Problem | Which of the lines below include the word "button"? Pull each one out.

** Dataset entries follows **

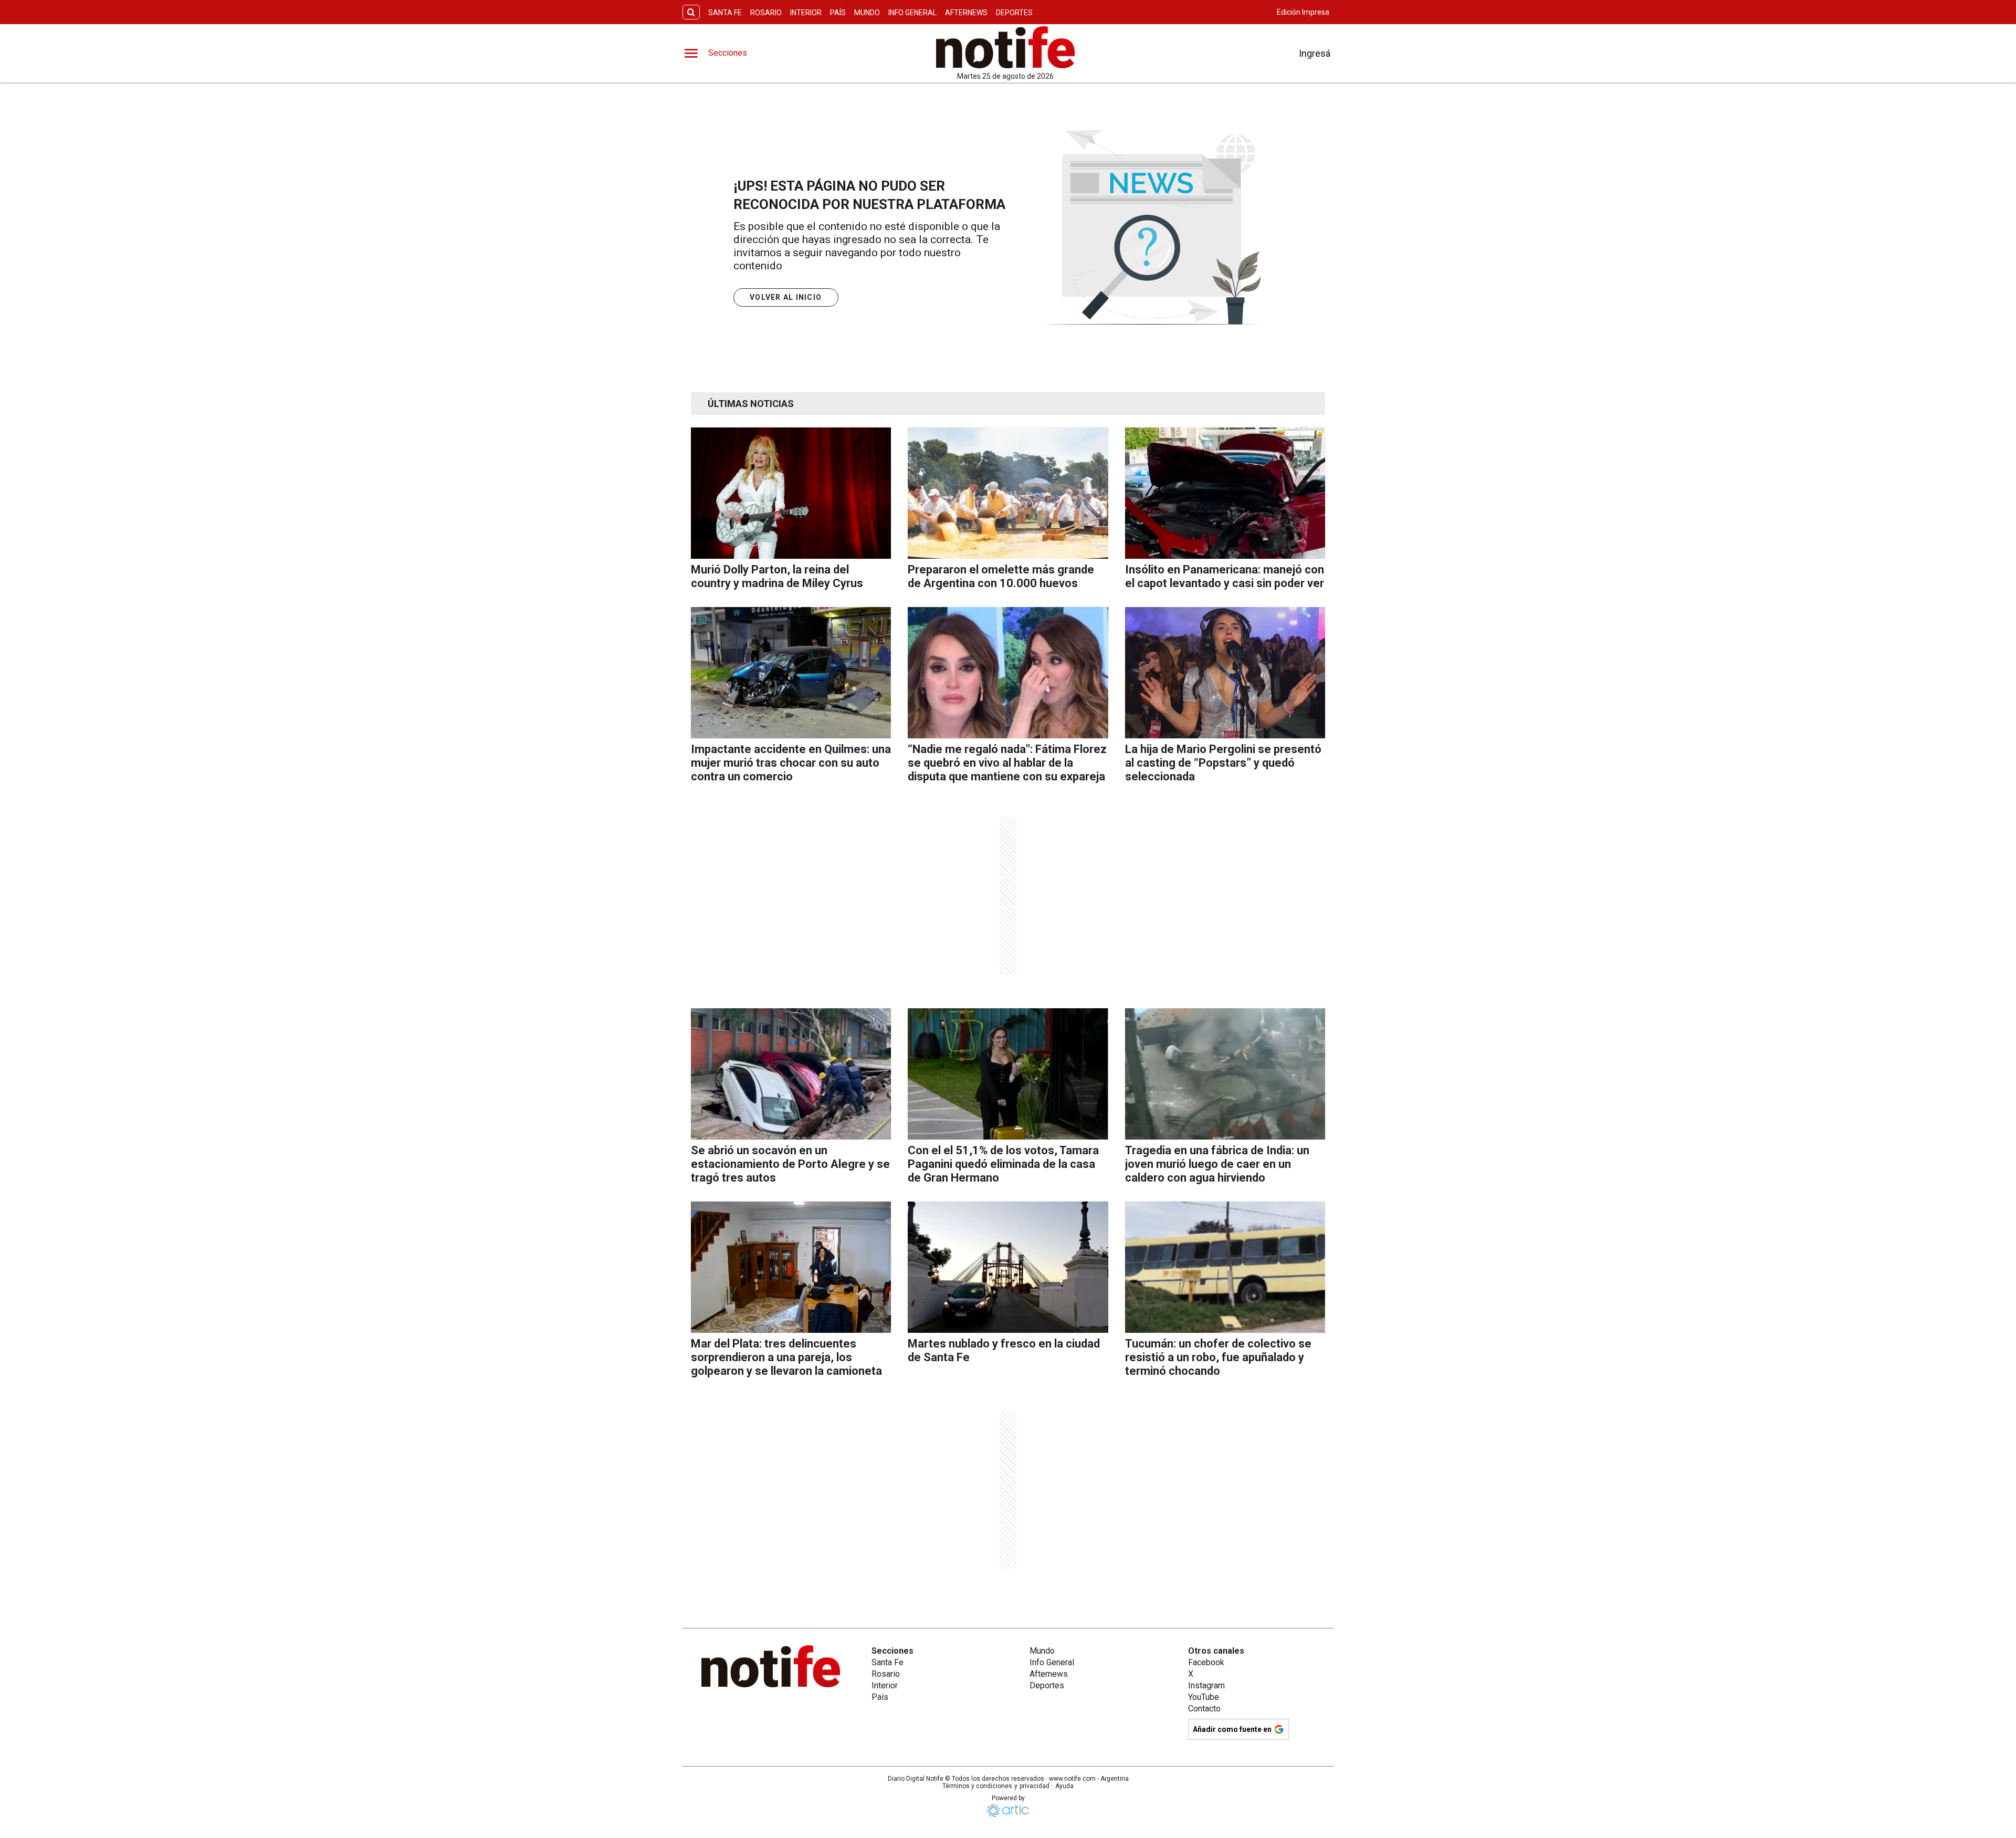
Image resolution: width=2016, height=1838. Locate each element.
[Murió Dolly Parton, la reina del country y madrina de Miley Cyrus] (791, 493)
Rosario (766, 12)
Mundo (867, 12)
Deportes (1014, 12)
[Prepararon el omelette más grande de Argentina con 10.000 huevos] (1008, 493)
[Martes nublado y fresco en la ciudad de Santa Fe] (1008, 1267)
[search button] (691, 12)
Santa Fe (725, 12)
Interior (806, 12)
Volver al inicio (786, 297)
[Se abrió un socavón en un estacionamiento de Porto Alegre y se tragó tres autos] (791, 1074)
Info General (912, 12)
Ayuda (1064, 1786)
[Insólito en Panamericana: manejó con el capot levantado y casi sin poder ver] (1225, 493)
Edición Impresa (1303, 12)
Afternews (966, 12)
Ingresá (1314, 53)
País (838, 12)
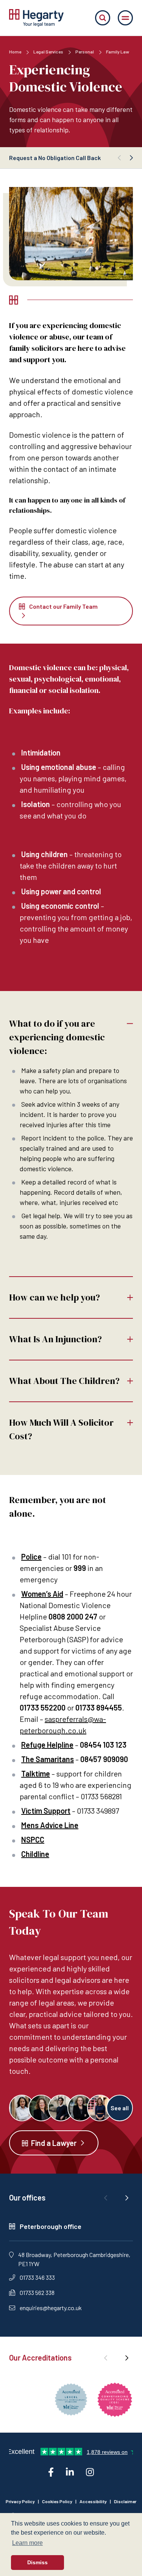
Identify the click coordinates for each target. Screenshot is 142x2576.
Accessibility (93, 2501)
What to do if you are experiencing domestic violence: (57, 1037)
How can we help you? (54, 1297)
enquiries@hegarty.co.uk (51, 2307)
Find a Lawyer (53, 2142)
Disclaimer (125, 2501)
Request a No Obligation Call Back (55, 157)
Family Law (117, 51)
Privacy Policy (20, 2501)
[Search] (102, 17)
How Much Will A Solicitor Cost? (61, 1429)
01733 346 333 (37, 2277)
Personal (85, 51)
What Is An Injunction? (55, 1339)
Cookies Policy (57, 2501)
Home (15, 51)
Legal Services (48, 51)
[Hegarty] (36, 18)
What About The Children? (64, 1380)
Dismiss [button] (37, 2562)
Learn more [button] (27, 2543)
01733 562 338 (37, 2292)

** End of Dataset entries **

Output for this exercise |
[search button] (691, 12)
Dismiss [button] (37, 2562)
Learn more [button] (27, 2543)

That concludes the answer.